We now train the model using the **training** data and measure its performance using the **test** dataset.

In [None]:
# This prints a lot of warnings, you can nevermind them
model <- train( label_for_ml ~., data = dataTrain, method = "svmLinear")

print( model )

In [None]:
test_pred <- predict( model, newdata = dataTest )
postResample( test_pred, as.factor(dataTest$label_for_ml) )

In [None]:
# Check the importance of different words for the predictions
importance <- varImp( model, data = dataTest )

print( importance )
plot( importance )

### Things to try

* Run the above code as is and interprent the accuracy. What does the score mean?
* Examine different metrics for [classification accuracy](https://topepo.github.io/caret/measuring-performance.html).
* Fix issues in the text pre-processing. Account for stop words, frequent terms and stem content in the document-term-matrix. Does this have any infuence on the model's accuracy?
* Predictors include each feature in data (i.e., term), and how important they were in predicting the data. Extract and inspect the best predictor features.
* Modify the code to use [Naive Bayes](https://topepo.github.io/caret/train-models-by-tag.html#bayesian-model) model instead of SVM. Which model seems to work better?

# Advanced magics

* Let's now try to improve the model's performance through *tuning* its parameters.
* [Grid search](https://topepo.github.io/caret/model-training-and-tuning.html#basic-parameter-tuning) is an approach to systematically assess the performance different modeling parameter values.
* You can also work on preprocessing to [scale](https://topepo.github.io/caret/pre-processing.html#centering-and-scaling) the data, or try more acressive cleaning or removal of data.

In [None]:
## Define parameter range for different models
param_grid <- expand.grid( "C" = c(0.1, 1, 10, 100, 1000) )

In [None]:
many_models <- train( label_for_ml ~., data = dataTrain, method = "svmLinear", tuneGrid = param_grid )

In [None]:
many_models

In [None]:
pred <- predict( many_models, newdata = dataTest )
postResample( pred, as.factor(dataTest$label_for_ml) )

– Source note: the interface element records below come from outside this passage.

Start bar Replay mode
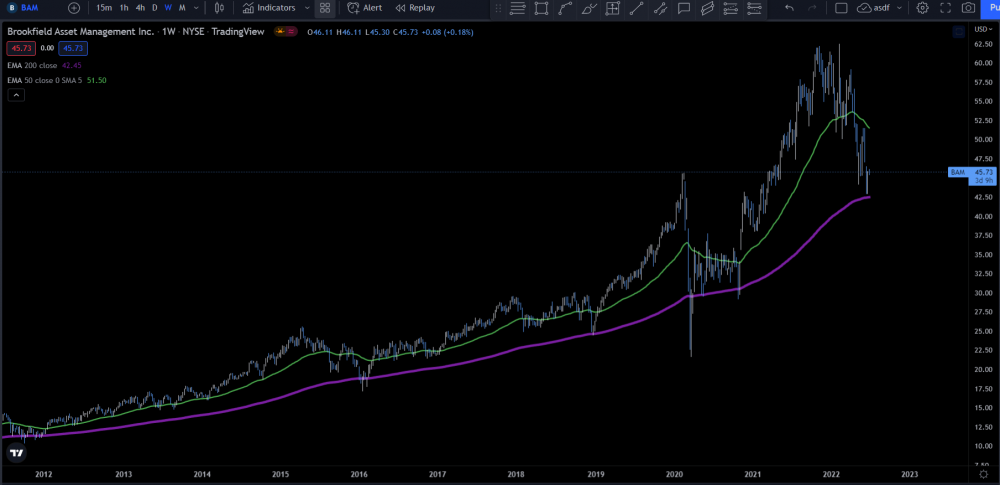The image size is (1000, 485). point(415,8)
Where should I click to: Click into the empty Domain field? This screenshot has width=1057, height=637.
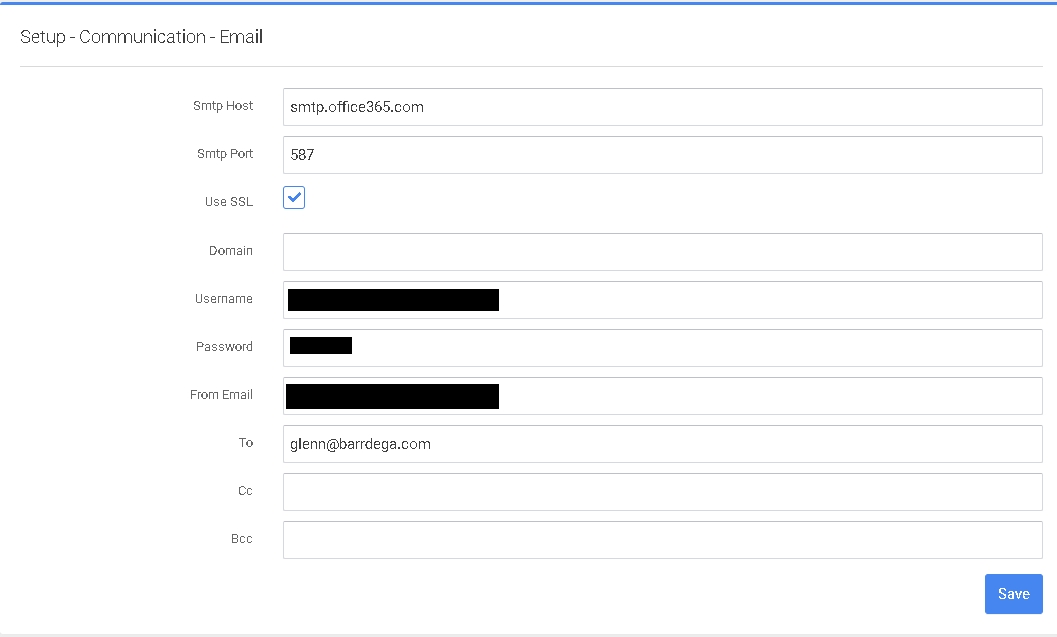[662, 252]
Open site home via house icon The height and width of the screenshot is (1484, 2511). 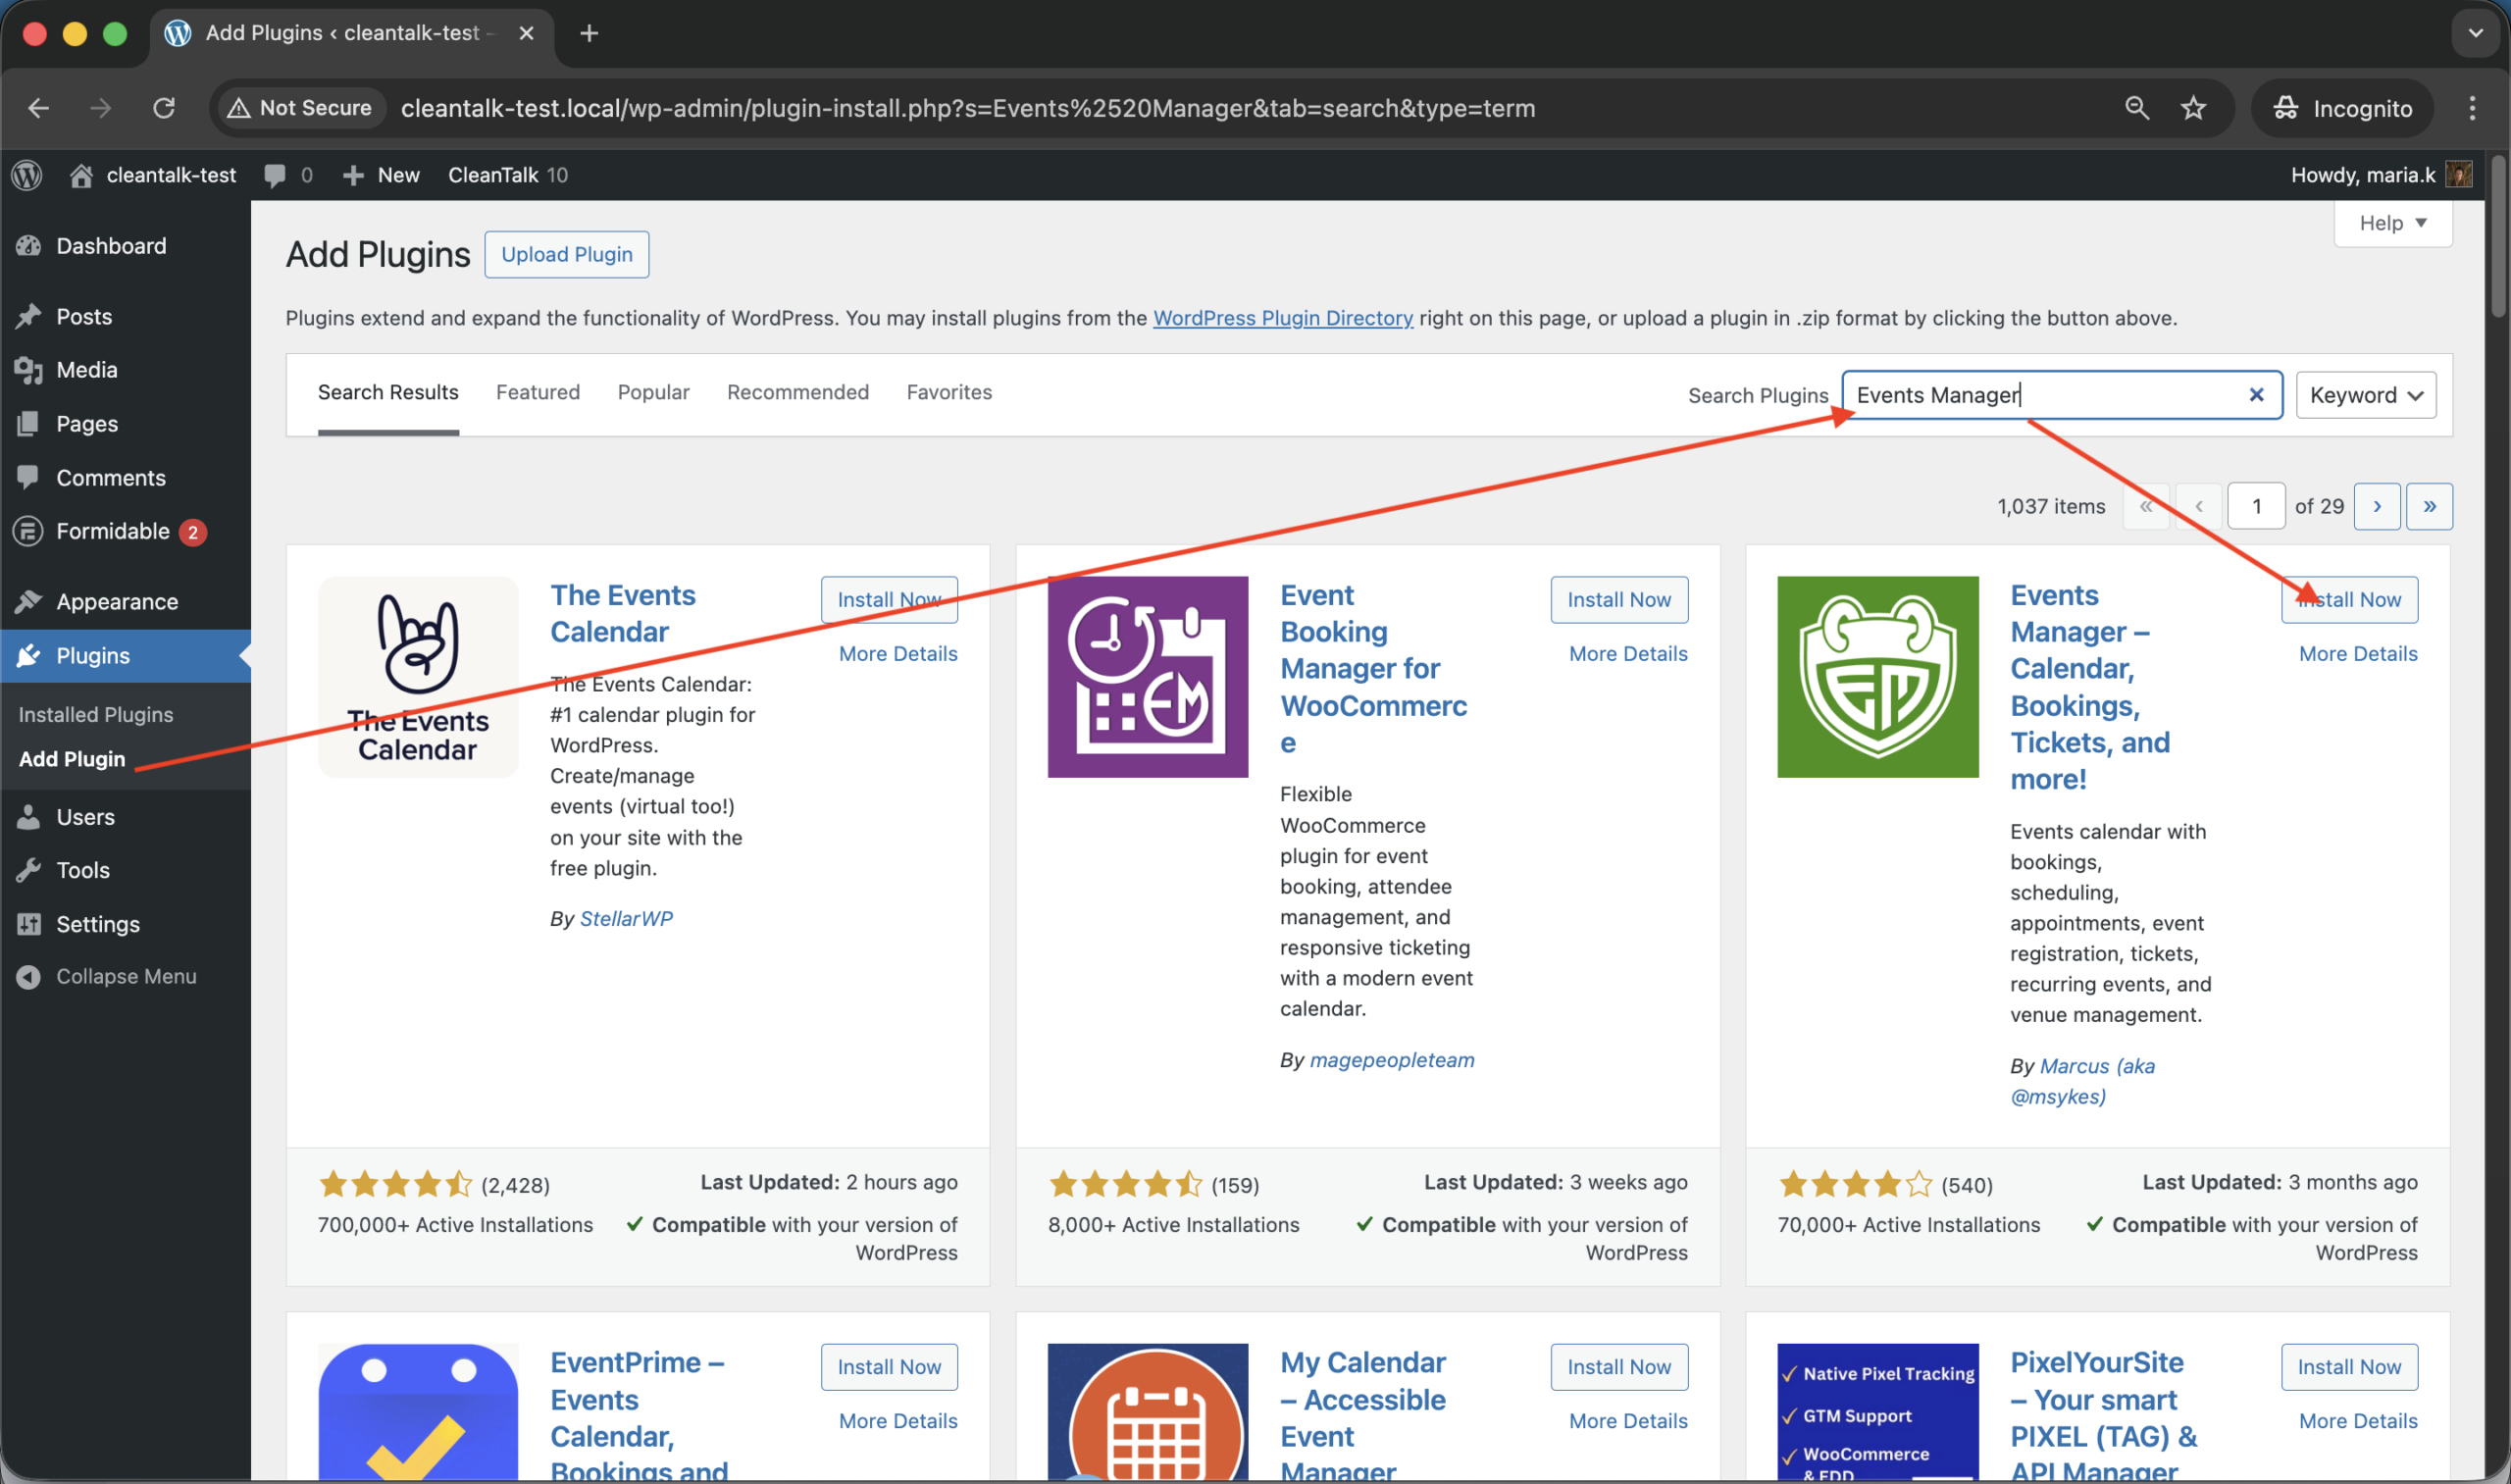click(x=81, y=175)
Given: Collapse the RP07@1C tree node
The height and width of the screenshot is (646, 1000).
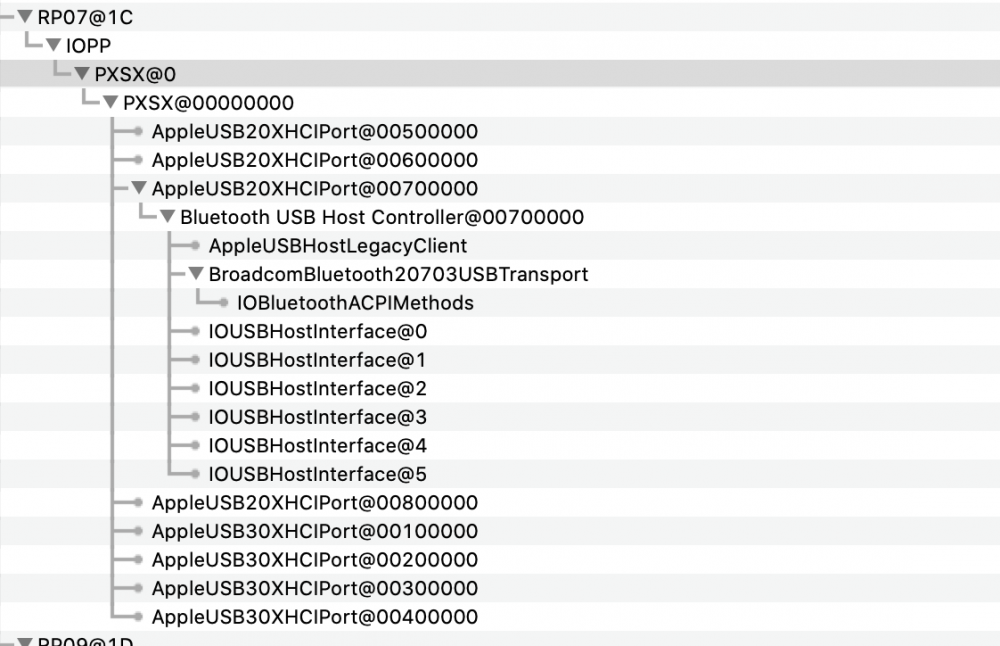Looking at the screenshot, I should 25,17.
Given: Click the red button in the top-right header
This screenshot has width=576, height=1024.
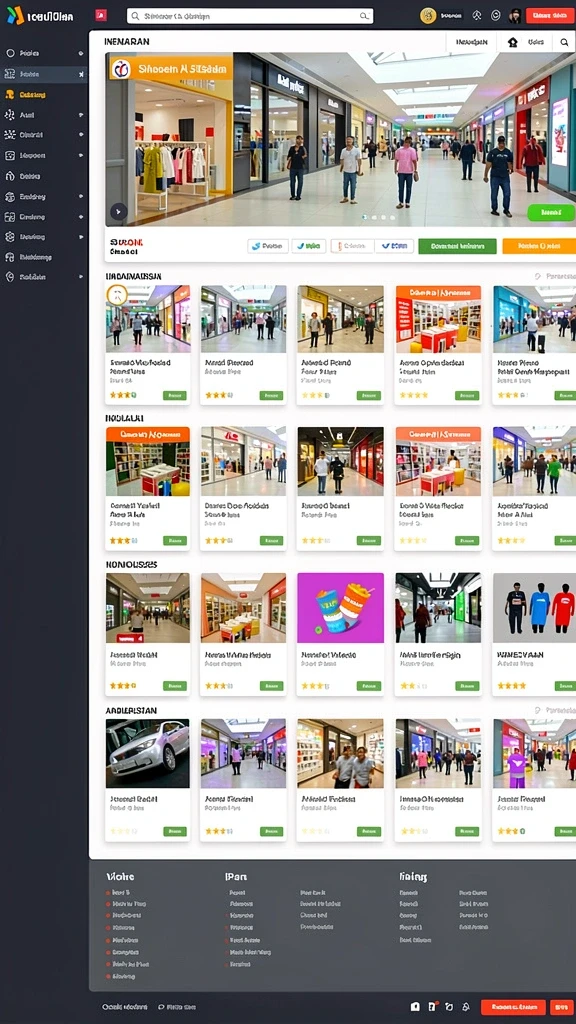Looking at the screenshot, I should (x=550, y=16).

* We have so far used a binary variable (male/female) as target. However, support vector machines can be used to perform multi-category classification or to use linear variables through regression models - see [different models](https://topepo.github.io/caret/available-models.html).

* If doing multi-category classification, the algorithm is senstive to inbalances between classes, i.e. if there are more cases belonging to Category 1 than in Category 2. We might need to do [magic](https://topepo.github.io/caret/subsampling-for-class-imbalances.html) to control for these.

In [None]:
library(ROSE)

# There are some terms in the model that the ROSE package cannot handle (numbers and mathematical expressions).
# These would need to be cleaned out before running the below code.
# Let's now use a subset of the training data to demonstrate the idea.

dataTrainSub <- dataTrain[c(1:5,7:13,15:38,40:91,4046)]

fixedDataTrain <- ROSE( label_for_ml ~ ., data = dataTrainSub) ## note: clean out , before running this code

model <- train( label_for_ml ~., data = fixedDataTrain$data, method = "svmLinear" )
print( model )

### Tasks

* Try different grid search parameters, see if the accuracy metric improves.
* Does balancing improve accuracy with the data?
* Use age variable to develop a regression model.